* _Text shown_

--- BEGIN ---

Residents not happy about Dory Hill Road closures
By Randy Beaudette
The Gilpin County Quality of Life survey results and the Dory Hill Road closure dominated the conversation at the Gilpin County Commissioners (BOCC) meeting held on Tuesday July 9, 2019 at the Gilpin County Courthouse.
In attendance at the meeting were Madam Chair Linda Isenhart along with Commissioners Ron Engels and Gail Watson. Also present County Attorney Jim Petrock, County Manager Abel Montoya and Deputy Clerk to the Board Sharon Cate.
During the Public Comments time, Commissioner Engels played a voice mail he received last night from an unhappy resident that resides on Dory Hill Road. He expressed his concern about emergency access to his residence and the fact that his wife had to detour over to Hwy 119 around by the Justice Center and down Dory Hill Road, an additional eight miles, in order to get home. Engels responded that in the spirit of doing the right thing he was on the phone to Excel inviting them to the Commissioner’s meeting to answer some of these questions. A recently received email explained that Excel would not be able to attend the meeting, but they are going to look into this matter to ensure that overnight closures will not be happening in the future. For information on County road closures visit the County website at www.gilpincounty.org or the Gilpin County Sheriff’s website at www.gilpincountysheriff.com.
Quality of Life Survey Results
From the results received back from the recent Gilpin County Quality of Life Survey, most folks in the County are, for the most part, satisfied with the way the County is operating. Jerry Lindsleg from The Center for Research and Public Policy Inc. presented the survey results to the Gilpin County Commissioners. Residents listed the lack of available health care and amenities (grocery stores, banks, and shops) for things they don’t like about Gilpin County. The lack of a county-wide broadband was also high on the unfavorable list. Overall the majority of residents responded favorably to the Quality of Life experienced in the County. Results will be available soon on the Gilpin County website.

--- END ---

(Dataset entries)
--- BEGIN ---

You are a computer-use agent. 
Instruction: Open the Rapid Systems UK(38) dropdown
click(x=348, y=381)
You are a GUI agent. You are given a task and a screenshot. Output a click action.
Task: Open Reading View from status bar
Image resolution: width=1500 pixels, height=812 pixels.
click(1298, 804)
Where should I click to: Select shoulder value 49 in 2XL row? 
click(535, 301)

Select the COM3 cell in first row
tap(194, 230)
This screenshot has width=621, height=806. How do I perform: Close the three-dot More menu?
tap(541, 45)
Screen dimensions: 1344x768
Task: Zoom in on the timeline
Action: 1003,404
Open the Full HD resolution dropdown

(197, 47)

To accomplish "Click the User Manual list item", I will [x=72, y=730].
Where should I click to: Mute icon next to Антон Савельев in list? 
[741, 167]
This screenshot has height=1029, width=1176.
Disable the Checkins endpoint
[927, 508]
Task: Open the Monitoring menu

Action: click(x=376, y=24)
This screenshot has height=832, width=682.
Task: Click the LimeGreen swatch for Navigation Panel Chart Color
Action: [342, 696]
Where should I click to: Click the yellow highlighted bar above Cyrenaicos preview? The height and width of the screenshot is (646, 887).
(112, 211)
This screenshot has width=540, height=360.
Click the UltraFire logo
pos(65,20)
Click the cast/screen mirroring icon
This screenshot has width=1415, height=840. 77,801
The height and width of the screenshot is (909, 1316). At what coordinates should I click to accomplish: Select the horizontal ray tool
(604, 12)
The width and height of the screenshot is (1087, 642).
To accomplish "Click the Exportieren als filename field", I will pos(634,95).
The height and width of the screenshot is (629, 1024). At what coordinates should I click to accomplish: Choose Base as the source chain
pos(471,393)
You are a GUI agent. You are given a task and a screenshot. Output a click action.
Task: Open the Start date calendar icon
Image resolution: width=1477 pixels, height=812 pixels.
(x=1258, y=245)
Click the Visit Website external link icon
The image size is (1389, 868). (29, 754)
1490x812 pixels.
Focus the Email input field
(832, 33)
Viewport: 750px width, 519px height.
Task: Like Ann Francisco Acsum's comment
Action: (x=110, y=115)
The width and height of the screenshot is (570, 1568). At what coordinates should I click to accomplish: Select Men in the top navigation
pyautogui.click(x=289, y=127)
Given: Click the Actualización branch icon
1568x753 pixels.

--- END ---

* _Stated goal 1_
According to the article on the Dory Hill Road closures, how many extra miles did the resident's wife have to drive to get home?
* _Stated goal 2_
Locate every line of the listing that contains the word "accomplish".
The article and the listing are separate, unrelated material.

* _Written response 1_
Eight miles.

* _Written response 2_
To accomplish "Click the User Manual list item", I will [x=72, y=730].
The height and width of the screenshot is (909, 1316). At what coordinates should I click to accomplish: Select the horizontal ray tool
To accomplish "Click the Exportieren als filename field", I will pos(634,95).
The height and width of the screenshot is (629, 1024). At what coordinates should I click to accomplish: Choose Base as the source chain
The width and height of the screenshot is (570, 1568). At what coordinates should I click to accomplish: Select Men in the top navigation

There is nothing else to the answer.